** Extract provided **
= = =
# Espresso beans in Central London



## Littleern (Aug 10, 2017)

New to the forum and looking for recommendations for good quality espresso beans that can be bought over the counter in Central London. I usually buy beans for my Aeropress from Monmouth but have never tried their espresso blend. I've just dug the Silvia out of storage so I'm looking to get back into the espresso habit. Are the Monmouth espresso beans any good?


----------



## Nopapercup (Nov 6, 2016)

There are loads of options to buy beans in London as most specialty coffee shops sell them. I would try out a few specialty coffee shops and if you like the espresso, buy the beans and have a go at home. Where in London are you?


----------



## jlarkin (Apr 26, 2015)
= = =
** Instruction 1 **
Return the records word for word, starting at the line that contains "Task: Select the 20 июн, Ср outbound date tab" and ending at the last line of the records.
= = =
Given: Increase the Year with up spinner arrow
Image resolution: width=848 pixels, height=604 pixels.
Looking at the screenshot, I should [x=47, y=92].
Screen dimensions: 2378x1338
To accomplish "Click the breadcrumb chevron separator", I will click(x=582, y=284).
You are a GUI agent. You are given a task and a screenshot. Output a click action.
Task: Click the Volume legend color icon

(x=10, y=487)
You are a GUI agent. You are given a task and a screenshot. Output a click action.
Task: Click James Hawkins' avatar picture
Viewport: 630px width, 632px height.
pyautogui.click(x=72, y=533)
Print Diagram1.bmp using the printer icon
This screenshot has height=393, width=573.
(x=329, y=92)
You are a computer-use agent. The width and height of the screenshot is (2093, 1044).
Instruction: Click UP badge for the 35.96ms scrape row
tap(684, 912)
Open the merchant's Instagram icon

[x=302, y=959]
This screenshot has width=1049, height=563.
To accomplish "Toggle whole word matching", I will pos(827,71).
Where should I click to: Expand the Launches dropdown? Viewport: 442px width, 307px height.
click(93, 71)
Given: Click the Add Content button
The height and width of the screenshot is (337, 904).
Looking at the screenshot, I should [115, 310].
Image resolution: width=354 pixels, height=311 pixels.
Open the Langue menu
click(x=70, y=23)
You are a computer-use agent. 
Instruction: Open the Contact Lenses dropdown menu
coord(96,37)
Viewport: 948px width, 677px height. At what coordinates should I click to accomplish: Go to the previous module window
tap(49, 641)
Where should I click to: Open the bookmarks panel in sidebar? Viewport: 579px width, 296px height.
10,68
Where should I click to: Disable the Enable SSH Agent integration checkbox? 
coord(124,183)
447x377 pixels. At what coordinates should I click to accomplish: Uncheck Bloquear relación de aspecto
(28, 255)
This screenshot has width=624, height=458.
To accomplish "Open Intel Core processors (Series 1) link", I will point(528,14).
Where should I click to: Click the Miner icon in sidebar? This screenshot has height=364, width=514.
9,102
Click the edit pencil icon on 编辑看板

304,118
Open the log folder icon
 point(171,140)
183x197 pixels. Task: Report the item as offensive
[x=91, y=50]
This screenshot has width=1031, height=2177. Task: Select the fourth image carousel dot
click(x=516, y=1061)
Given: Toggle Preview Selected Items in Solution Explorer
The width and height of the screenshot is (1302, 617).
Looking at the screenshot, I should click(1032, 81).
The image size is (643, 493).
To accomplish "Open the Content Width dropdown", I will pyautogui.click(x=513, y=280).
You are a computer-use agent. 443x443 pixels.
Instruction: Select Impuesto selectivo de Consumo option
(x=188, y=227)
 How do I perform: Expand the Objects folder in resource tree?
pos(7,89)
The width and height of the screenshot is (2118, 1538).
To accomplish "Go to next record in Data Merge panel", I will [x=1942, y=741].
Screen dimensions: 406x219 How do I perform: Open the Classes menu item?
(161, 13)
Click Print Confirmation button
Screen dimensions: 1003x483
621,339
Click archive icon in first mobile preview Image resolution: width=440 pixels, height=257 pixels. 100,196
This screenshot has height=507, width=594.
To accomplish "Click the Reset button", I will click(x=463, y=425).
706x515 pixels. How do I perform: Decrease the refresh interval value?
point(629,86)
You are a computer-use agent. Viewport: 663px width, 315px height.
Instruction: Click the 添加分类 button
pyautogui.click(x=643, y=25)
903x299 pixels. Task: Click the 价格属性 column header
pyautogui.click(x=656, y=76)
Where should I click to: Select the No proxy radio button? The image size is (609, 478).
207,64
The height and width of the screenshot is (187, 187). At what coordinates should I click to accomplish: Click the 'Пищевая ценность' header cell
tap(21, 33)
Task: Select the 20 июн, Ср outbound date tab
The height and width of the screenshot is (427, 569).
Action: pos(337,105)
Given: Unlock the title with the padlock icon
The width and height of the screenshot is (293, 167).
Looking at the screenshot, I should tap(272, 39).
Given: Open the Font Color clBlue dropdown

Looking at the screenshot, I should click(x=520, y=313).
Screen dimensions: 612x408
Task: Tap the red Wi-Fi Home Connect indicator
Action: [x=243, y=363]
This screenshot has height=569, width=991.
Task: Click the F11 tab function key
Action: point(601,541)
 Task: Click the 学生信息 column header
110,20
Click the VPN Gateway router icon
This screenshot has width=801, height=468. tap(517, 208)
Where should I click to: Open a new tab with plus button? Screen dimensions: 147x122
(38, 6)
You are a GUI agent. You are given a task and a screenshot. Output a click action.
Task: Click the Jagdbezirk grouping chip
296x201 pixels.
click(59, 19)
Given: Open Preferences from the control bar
= = =
** Instruction 2 **
List every username that heads a post in the espresso beans thread.

** Full response 1 **
Task: Select the 20 июн, Ср outbound date tab
The height and width of the screenshot is (427, 569).
Action: pos(337,105)
Given: Unlock the title with the padlock icon
The width and height of the screenshot is (293, 167).
Looking at the screenshot, I should tap(272, 39).
Given: Open the Font Color clBlue dropdown

Looking at the screenshot, I should click(x=520, y=313).
Screen dimensions: 612x408
Task: Tap the red Wi-Fi Home Connect indicator
Action: [x=243, y=363]
This screenshot has height=569, width=991.
Task: Click the F11 tab function key
Action: point(601,541)
 Task: Click the 学生信息 column header
110,20
Click the VPN Gateway router icon
This screenshot has width=801, height=468. tap(517, 208)
Where should I click to: Open a new tab with plus button? Screen dimensions: 147x122
(38, 6)
You are a GUI agent. You are given a task and a screenshot. Output a click action.
Task: Click the Jagdbezirk grouping chip
296x201 pixels.
click(59, 19)
Given: Open Preferences from the control bar

** Full response 2 **
Littleern
Nopapercup
jlarkin